Records for locating displayed items
+ + + + +
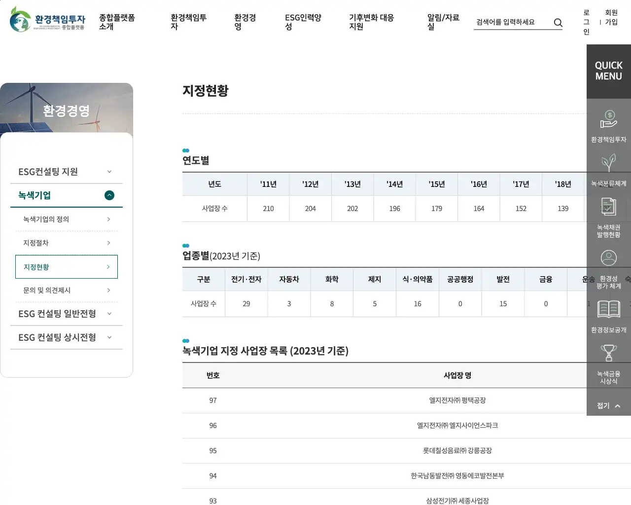The height and width of the screenshot is (505, 631).
Task: Click the 로그인 link
Action: [x=586, y=22]
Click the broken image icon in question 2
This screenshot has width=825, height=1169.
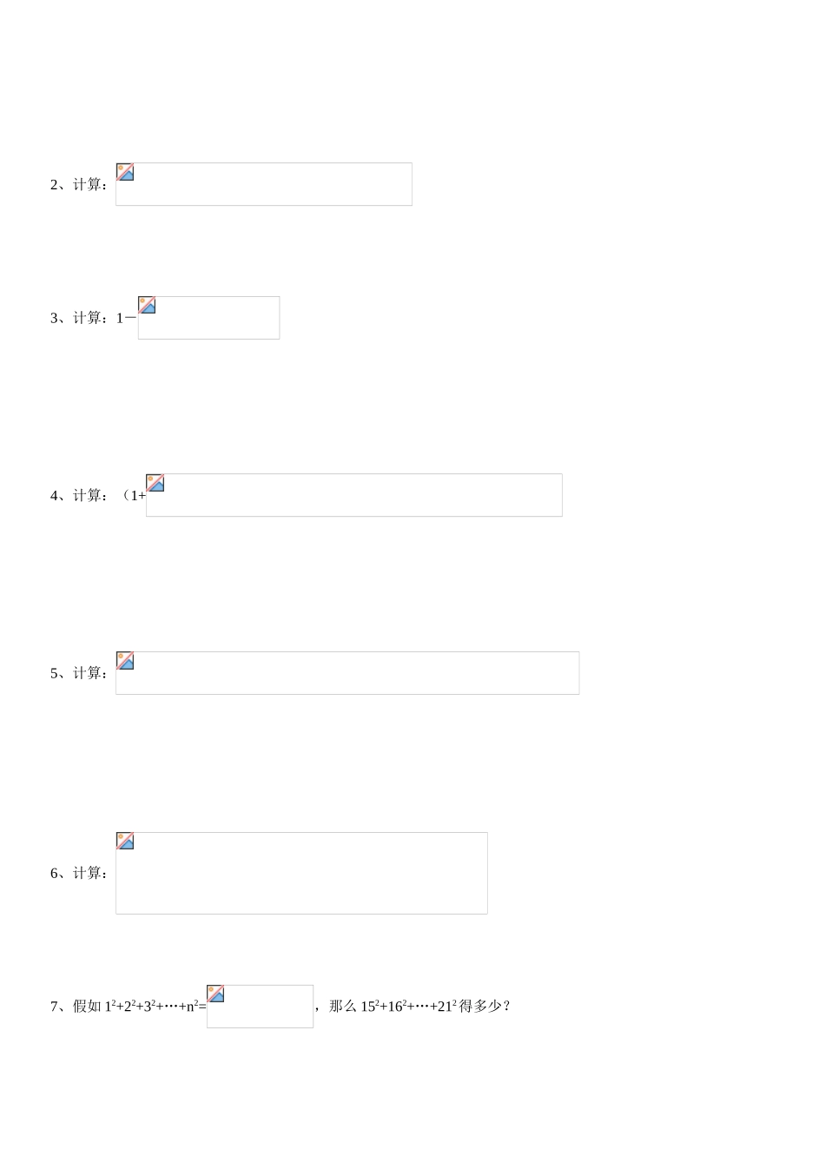pos(125,172)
+ + + + +
* _Job_: Substitute "image placeholder" for "broken image icon" everywhere in the material above, keeping everything else the same. Leave the pictures out of your answer.

* _Response for this exercise_:
The height and width of the screenshot is (505, 631).
Task: Click the 로그인 link
Action: [x=586, y=22]
Click the image placeholder in question 2
This screenshot has width=825, height=1169.
pos(125,172)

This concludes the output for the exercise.